:: SUPPLIED TEXT ::

Jeremy Galante: Great question. Big topic, very controversial with how you invest in something like link building. I think there's the one element of how do we prove the ROI with what we're doing? That's a challenge no matter where you work, no matter what type of industry you're in. Joining ClickUp, our product is really good parity with the other brands around us, but from a standpoint of brands that have been around three times as long as us, the authority gap is going to exist, right? They're going to have a lot more links than us because of how long they've been around, but we do spend time doing link efforts, but it's not the traditional, let's send out 5, 000 cold emails and see if we can get some link exchanges with somebody. It is much more manual. It's from two angles for us, right? It's relevance and in most cases traffic. Is the site that we'd be potentially getting a link from relevant? Is the article relevant to link to us? Would it make sense for a user to land on that page, see that link and then if they clicked on it, would that be a normal experience for them? And then is that brand as a whole, that site that we're getting a link from relevant to us in some way? There's this relevance factor and then does that page that we'd potentially be getting a link from generate traffic? Is Google actually crawling and seeing that page?
Ryan Brock: Again, we're getting close to the sausage factory here, so I understand that there's a little bit you might not want to share, but-
Jeremy Galante: Sure.
Ryan Brock: ...in that manual process, especially if you're doing what all of us want to do if we're doing a link building activity, which is find a sites that's got traffic we want and get it to our website, what are you doing to make that attractive proposition to those publications, those websites?

:::

* TASK INSTRUCTIONS
• A. Reproduce the link-building interview verbatim from "Ryan Brock: Again, we're" up to and including "Jeremy Galante: Sure.".
• B. For each statement, answer yes or no according to the link-building interview and quote the words that decide it: (i) Galante describes ClickUp's link efforts as sending out thousands of cold emails in hopes of link exchanges. (ii) Galante says some competing brands have been around three times as long as ClickUp. (iii) Galante names relevance and traffic as the two angles ClickUp considers.
Rely only on the link-building interview to respond.

:: GIVEN MATERIAL ::

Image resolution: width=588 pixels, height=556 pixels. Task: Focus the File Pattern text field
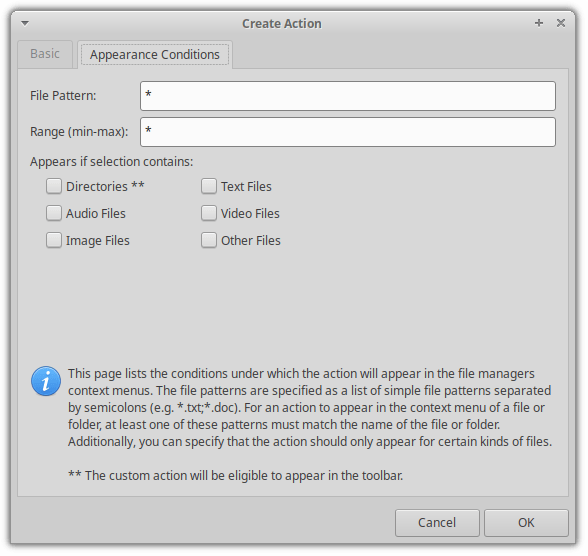click(348, 96)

:::

* SOLUTION LIST
• A.
Ryan Brock: Again, we're getting close to the sausage factory here, so I understand that there's a little bit you might not want to share, but-
Jeremy Galante: Sure.

• B.
(i) No: "it's not the traditional, let's send out 5, 000 cold emails and see if we can get some link exchanges with somebody. It is much more manual."
(ii) Yes: "brands that have been around three times as long as us"
(iii) Yes: "It's relevance and in most cases traffic."